**EXERCISE DETAILS:** How many lines of the data below contain the word "Tools"? Reply with the number alone.

━━━━━━━━━━━━━━━━━━━━

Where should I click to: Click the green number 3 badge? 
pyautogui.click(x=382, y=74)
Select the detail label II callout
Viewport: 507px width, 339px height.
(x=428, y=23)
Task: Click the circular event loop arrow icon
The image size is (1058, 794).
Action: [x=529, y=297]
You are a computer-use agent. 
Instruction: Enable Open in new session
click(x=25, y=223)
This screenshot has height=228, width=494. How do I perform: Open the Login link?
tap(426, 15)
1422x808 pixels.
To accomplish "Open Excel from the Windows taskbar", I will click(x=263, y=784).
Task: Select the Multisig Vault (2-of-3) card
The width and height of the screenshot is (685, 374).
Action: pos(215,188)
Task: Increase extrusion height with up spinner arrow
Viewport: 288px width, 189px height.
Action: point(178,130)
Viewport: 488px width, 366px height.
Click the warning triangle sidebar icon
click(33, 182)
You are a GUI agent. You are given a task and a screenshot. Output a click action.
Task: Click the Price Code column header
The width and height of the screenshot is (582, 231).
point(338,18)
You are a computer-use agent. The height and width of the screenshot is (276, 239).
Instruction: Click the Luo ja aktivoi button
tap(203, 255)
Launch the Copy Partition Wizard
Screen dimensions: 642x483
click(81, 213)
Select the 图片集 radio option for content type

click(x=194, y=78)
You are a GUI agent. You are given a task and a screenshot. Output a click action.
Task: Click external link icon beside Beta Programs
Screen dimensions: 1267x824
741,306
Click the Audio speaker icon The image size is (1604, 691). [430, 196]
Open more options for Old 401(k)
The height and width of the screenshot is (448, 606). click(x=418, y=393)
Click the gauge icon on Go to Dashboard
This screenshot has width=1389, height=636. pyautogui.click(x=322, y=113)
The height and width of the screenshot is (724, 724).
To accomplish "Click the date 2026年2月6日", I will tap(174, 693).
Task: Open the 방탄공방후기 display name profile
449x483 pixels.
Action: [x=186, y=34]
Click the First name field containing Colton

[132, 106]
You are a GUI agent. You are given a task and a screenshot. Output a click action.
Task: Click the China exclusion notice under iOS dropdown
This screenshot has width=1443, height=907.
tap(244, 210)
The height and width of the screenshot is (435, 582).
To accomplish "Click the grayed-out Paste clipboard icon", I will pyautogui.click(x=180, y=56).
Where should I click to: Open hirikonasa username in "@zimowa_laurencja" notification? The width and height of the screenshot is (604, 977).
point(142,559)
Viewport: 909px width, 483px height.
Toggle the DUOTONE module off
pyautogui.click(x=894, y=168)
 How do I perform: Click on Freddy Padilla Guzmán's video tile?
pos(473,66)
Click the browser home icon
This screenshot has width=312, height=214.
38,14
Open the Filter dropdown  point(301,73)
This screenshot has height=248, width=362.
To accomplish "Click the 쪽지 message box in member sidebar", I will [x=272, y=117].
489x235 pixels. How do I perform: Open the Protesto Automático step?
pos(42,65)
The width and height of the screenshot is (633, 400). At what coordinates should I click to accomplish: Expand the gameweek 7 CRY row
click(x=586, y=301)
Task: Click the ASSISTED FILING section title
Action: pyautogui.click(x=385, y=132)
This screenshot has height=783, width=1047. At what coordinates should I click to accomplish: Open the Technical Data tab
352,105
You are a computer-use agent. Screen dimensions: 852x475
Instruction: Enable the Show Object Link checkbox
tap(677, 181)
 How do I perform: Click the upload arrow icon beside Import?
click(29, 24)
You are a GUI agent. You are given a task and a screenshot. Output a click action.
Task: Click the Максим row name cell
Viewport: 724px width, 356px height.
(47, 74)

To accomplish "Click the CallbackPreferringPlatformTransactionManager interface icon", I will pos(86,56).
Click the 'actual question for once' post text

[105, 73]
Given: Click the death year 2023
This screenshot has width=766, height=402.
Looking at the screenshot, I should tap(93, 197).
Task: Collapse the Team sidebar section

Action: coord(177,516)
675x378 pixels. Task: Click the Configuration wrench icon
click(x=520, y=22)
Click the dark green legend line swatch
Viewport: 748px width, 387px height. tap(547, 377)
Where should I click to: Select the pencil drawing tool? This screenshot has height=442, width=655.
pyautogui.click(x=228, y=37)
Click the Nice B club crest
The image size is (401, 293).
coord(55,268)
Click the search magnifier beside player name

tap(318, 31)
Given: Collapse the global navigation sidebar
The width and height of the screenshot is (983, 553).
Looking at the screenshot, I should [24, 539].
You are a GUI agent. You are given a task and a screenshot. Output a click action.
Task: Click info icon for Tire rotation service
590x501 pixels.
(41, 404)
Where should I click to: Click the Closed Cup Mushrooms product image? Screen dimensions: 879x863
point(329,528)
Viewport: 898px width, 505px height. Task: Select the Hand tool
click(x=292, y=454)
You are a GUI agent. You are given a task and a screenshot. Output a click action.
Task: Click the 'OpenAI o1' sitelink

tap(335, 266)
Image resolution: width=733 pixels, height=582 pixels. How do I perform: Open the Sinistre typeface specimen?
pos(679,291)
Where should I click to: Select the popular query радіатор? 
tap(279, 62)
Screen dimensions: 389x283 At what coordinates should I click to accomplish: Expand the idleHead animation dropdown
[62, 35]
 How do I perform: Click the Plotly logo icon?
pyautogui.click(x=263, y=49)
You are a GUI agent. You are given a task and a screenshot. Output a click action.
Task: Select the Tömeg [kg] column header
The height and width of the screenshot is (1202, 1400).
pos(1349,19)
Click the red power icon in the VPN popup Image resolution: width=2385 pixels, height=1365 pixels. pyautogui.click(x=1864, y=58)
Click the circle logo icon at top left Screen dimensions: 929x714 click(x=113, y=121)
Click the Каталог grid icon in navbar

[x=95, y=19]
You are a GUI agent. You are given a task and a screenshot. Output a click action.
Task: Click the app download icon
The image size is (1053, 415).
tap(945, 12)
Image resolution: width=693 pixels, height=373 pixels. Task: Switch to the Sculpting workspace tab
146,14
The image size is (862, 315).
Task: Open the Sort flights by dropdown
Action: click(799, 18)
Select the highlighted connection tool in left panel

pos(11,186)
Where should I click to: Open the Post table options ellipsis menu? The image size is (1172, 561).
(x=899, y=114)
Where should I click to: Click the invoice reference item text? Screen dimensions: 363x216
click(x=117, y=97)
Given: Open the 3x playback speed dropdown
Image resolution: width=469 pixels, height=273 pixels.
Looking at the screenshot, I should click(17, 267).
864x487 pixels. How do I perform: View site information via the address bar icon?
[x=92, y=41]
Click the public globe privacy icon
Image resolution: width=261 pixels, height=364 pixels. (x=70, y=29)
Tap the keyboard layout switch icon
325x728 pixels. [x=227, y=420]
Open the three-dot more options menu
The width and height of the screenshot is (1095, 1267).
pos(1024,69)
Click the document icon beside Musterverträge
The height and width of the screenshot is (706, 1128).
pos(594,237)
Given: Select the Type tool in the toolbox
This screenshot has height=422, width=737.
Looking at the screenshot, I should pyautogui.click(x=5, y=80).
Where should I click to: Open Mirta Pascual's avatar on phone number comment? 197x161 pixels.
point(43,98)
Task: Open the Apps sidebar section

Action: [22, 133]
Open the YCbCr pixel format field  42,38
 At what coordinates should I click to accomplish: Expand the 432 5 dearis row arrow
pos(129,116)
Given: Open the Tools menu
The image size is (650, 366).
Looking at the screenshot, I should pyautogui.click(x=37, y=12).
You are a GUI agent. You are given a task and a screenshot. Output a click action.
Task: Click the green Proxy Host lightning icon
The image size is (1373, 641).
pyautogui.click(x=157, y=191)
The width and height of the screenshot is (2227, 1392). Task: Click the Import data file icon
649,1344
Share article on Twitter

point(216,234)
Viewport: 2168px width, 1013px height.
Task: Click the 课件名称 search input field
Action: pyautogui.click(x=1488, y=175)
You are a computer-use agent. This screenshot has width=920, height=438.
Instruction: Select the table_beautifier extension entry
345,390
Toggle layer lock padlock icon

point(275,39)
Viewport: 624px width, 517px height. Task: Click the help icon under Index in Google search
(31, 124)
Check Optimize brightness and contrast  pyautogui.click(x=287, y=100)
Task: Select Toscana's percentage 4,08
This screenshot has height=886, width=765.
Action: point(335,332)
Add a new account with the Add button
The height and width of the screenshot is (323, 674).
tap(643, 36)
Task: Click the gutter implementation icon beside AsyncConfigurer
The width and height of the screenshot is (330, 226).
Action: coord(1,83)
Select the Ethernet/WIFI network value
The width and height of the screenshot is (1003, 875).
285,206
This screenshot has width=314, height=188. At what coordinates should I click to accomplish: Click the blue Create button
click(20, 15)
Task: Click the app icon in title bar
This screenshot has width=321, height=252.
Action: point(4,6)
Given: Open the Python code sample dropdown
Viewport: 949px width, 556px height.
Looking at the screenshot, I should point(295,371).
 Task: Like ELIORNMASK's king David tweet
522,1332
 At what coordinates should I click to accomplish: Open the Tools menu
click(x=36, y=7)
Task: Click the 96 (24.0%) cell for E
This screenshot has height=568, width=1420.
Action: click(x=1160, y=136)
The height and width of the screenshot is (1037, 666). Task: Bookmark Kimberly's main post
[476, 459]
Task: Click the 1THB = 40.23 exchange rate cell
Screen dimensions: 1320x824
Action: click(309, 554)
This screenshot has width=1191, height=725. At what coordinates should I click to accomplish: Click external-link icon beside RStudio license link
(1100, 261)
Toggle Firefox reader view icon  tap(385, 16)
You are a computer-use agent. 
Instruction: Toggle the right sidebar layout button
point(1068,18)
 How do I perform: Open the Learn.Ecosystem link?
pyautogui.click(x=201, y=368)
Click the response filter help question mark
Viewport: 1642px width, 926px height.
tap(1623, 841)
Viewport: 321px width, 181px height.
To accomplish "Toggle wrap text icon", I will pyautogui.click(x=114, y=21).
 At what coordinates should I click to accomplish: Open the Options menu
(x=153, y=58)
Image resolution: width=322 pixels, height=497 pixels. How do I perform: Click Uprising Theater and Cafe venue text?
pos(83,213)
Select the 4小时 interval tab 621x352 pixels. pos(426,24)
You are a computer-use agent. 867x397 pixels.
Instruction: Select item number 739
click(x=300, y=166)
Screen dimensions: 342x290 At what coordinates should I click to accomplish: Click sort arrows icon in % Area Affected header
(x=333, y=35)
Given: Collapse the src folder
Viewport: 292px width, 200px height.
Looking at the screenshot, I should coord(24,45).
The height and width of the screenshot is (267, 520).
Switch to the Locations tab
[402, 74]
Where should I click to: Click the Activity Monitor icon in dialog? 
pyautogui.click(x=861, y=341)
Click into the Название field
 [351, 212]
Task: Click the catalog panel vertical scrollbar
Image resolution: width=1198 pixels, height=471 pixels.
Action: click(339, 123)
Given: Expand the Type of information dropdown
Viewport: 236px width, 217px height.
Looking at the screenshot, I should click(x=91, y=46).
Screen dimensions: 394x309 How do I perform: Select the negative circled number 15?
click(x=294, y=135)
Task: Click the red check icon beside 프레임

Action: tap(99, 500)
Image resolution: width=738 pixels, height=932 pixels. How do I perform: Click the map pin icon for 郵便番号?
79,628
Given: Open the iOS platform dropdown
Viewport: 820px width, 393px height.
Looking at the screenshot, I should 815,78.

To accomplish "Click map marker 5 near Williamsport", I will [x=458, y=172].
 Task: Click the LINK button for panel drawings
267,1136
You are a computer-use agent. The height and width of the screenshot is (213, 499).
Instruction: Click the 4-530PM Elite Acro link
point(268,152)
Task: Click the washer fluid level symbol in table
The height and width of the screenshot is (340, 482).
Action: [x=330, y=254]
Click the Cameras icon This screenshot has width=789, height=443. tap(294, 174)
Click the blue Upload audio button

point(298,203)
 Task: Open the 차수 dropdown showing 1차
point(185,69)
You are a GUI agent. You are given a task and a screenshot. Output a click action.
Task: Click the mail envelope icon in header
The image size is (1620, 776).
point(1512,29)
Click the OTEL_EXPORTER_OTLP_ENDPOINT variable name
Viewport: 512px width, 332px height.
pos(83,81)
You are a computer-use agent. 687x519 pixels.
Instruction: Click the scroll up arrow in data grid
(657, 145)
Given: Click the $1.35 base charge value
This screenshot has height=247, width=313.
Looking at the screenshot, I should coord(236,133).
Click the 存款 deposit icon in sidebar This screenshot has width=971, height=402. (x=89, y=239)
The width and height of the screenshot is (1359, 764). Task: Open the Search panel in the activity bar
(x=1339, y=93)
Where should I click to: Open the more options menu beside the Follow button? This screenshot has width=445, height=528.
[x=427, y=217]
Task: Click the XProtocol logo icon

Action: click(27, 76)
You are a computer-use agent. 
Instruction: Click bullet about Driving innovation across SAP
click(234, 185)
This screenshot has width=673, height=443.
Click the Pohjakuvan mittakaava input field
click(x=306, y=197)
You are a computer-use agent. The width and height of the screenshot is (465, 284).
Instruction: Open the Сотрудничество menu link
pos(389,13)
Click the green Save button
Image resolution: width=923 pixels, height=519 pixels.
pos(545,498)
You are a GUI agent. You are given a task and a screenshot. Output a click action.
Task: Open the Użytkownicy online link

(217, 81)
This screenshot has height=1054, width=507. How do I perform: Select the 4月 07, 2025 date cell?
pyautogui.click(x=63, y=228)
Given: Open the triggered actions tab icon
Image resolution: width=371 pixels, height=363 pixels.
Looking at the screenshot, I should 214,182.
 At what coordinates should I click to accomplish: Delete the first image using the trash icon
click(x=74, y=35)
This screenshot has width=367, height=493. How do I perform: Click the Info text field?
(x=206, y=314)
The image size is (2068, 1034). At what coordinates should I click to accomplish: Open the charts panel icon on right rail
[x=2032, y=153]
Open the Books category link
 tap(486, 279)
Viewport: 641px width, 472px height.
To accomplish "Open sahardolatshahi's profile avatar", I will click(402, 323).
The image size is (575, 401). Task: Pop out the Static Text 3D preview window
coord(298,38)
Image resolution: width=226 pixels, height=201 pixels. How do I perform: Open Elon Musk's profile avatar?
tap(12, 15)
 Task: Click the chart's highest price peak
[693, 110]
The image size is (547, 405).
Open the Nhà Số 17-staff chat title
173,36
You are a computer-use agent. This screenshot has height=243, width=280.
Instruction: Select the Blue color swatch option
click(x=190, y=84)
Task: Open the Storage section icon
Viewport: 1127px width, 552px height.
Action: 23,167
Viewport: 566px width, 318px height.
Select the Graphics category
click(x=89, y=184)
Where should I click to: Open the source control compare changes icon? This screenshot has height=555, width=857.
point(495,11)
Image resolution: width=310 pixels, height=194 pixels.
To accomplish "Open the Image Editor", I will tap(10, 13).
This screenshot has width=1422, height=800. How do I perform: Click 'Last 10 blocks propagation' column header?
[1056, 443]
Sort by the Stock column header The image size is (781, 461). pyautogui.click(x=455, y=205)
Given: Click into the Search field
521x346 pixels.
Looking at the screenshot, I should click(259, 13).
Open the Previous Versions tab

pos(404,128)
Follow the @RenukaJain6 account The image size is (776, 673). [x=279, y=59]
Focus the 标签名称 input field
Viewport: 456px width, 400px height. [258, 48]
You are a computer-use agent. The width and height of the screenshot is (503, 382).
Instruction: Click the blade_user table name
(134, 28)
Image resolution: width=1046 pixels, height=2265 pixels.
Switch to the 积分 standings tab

━━━━━━━━━━━━━━━━━━━━

**WORKED SOLUTION:** 2